SUPPLIED MATERIAL: Begin

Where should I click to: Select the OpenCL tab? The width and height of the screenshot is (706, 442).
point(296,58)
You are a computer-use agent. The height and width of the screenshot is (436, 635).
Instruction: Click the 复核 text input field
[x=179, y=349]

SUPPLIED MATERIAL: End
SUPPLIED MATERIAL: Begin

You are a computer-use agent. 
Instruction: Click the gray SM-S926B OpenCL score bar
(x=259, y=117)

SUPPLIED MATERIAL: End
SUPPLIED MATERIAL: Begin

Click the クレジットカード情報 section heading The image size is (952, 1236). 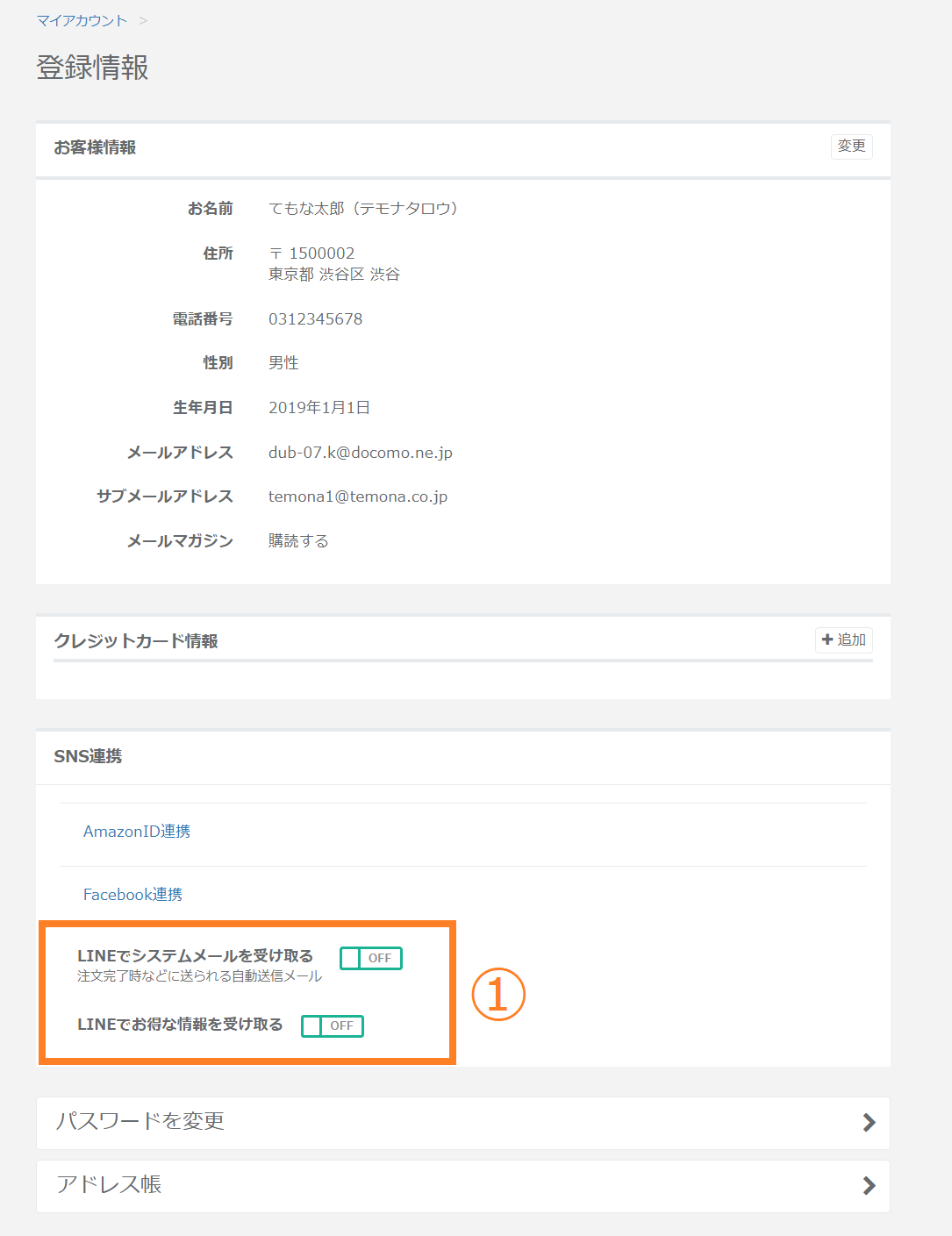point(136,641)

SUPPLIED MATERIAL: End

● AIM OF THE TASK: Locate the lines above that contain "agent" and copy them.

● RESPONSE:
You are a computer-use agent. The height and width of the screenshot is (436, 635).
You are a computer-use agent. 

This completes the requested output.